Data Science can go with different names such as Data Analytics, Big Data Analytics, Business Analytics, Data Mining and Knowledge Discovery, and Applied Statistics.
The different sectors from where the large amount of data is available include: government, communication and media, manufacturing, banking, health-care providers, securities and investment services, education, transportation, insurance, resource industries, and construction.
Depending on the sector, the type of data generated could be image, video, audio, and text/ numbers; thereby signifying its heterogeneity character. Other major sources of the growth of data space are social networks and mobiles, besides ubiquitous information-sensing mobile devices, aerial sensory technologies (remote sensing), software logs, digital cameras, microphones, RFID (radio-frequency identification) readers, and wireless sensor networks. While the use of social networking applications through PCs and smart phones is increasing each day, the growth is more prominent in case of latter.
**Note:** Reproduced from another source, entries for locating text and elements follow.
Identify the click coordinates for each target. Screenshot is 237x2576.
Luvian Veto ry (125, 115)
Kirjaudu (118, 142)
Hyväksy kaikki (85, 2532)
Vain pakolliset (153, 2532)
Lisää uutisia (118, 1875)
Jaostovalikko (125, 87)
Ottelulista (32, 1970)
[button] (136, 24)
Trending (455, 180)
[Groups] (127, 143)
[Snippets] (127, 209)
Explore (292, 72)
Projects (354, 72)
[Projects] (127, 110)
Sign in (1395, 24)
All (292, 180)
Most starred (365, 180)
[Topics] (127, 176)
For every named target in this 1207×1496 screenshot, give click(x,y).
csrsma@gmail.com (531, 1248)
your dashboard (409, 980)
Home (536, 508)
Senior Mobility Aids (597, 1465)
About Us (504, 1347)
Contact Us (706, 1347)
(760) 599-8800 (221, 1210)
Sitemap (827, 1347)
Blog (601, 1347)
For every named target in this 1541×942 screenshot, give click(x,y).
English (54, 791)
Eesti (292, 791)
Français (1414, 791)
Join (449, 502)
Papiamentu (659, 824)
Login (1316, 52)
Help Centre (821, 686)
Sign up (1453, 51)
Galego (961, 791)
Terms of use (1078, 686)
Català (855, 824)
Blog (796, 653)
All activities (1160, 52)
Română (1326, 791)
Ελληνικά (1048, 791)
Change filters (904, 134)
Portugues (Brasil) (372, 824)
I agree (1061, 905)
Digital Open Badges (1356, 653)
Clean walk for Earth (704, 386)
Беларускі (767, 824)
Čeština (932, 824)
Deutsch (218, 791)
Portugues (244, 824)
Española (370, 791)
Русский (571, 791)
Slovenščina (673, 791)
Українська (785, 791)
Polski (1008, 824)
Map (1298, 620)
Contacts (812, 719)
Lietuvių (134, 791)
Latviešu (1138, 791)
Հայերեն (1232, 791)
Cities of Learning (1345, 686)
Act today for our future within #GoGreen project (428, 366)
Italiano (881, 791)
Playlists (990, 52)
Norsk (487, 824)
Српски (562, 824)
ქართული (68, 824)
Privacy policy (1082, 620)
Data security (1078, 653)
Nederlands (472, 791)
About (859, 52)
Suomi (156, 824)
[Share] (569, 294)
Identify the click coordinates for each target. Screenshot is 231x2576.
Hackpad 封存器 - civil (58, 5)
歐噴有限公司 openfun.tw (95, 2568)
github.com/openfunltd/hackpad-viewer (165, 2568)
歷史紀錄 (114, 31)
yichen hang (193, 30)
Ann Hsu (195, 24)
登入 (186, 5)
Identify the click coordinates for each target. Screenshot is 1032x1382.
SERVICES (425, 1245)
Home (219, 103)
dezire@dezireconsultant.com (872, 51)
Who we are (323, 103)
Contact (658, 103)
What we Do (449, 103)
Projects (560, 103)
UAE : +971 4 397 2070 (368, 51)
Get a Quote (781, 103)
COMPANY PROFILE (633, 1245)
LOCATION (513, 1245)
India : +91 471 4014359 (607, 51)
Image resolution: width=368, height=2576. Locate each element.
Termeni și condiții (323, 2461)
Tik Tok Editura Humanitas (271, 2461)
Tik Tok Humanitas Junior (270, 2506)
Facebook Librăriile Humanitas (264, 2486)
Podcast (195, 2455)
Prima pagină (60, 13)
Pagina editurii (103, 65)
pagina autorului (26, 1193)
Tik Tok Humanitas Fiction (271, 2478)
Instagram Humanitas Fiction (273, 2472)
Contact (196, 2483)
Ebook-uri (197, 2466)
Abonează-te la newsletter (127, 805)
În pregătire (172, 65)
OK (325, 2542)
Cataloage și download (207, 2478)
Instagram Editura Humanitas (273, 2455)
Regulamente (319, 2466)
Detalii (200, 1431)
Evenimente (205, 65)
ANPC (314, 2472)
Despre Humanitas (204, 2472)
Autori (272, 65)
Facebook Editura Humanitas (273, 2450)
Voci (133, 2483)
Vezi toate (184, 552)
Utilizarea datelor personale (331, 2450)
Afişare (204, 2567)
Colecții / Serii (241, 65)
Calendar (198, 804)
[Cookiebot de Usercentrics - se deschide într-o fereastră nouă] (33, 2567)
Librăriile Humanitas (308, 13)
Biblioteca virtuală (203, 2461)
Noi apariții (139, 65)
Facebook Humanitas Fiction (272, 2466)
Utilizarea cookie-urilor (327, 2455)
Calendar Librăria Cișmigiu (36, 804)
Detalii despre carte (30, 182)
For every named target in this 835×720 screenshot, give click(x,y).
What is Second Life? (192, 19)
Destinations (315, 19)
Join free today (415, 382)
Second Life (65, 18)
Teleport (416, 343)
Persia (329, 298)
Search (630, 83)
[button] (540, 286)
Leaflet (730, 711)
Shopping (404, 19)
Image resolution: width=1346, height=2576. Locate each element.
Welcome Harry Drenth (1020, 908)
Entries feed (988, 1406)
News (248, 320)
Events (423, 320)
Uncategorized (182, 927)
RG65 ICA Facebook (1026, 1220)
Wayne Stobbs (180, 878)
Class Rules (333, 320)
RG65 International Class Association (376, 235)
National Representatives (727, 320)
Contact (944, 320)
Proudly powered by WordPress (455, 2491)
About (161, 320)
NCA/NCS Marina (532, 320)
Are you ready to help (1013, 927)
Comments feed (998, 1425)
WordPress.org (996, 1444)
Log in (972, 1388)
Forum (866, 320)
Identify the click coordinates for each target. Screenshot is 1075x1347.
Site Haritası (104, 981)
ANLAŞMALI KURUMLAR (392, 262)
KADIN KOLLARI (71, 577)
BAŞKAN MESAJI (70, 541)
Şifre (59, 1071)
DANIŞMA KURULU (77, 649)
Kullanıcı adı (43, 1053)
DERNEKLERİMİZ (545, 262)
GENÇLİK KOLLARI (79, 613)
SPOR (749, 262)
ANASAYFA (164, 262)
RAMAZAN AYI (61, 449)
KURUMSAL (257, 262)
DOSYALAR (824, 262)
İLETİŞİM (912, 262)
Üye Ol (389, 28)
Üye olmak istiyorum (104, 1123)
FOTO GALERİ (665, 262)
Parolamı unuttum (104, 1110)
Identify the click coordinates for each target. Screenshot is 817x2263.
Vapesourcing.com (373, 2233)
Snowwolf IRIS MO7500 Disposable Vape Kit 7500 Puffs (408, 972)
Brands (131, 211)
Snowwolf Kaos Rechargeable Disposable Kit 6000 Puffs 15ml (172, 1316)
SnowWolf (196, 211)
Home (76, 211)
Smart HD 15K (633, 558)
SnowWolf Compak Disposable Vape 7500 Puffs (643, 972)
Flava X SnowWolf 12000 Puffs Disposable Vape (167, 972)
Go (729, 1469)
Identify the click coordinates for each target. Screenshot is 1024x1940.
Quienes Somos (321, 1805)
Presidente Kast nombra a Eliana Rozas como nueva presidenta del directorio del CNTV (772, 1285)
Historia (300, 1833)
Data Science Research: Challenges and Issues Data science research primarily concerns with the acquisition, storage, retrieval, processing, mining and finally the conversion of data into
However, the large data, to be dealt with, is highly complex in nature, and capturing, storing, processing and mining them are not straight forward tasks. Most of the information is heterogeneous, time varying, redundant, biased, uncertain and imprecise.
Additional issues involved, over those of the existing data mining and knowledge discovery
processes, include usage, quality, context, streaming and scalability. To reason, understand and mine useful knowledge from these data is becoming a great challenge. It requires exceptional technologies to efficiently process within tolerable elapsed time and deliver accurate predictions of various kinds in agile platforms.
Accordingly, it demands
a revolutionary change both in research methodologies, technologies, and tools. One may note that although, this is not necessarily restricted to Big data, methods that are scalable to big data are of much interest to data science.
Big Data Potentiality in India:
With the increase in social media usage and adoption of information technology by different sectors, like banking, financial services,insurance, retail and hospitality, Big Data has drawn the attention of Indian enterprises and so has Data analytics for business innovation.
Though realization is there, expertise is still lacking. Several large enterprises are either in the process of starting or contemplating the use of Big Data analytics, whereas the small and medium businesses are not there yet. Interestingly, the analytics organizations in India (that
provide services externally around analytics and related fields) have grown recently both in number and size.
A significant application of Big Data analytics in India is that it can be leveraged by the Central and State Governments for reform and implementation of the various policies and government schemes from time to time. These include: Analysis of periodically collected data about delivery, outcomes and impact of the education initiatives and health care initiatives at primary, secondary and tertiary level for formulating the education and health care policies respectively; deciding the funding policies and keeping a track of improvement and the growth in a particular region in Direct Benefit Transfer scheme; and monitoring
the citizen-related initiatives from AADHAAR information. Other prominent application areas in India include Township planning, Tax administration, River network optimization and Unemployment analysis.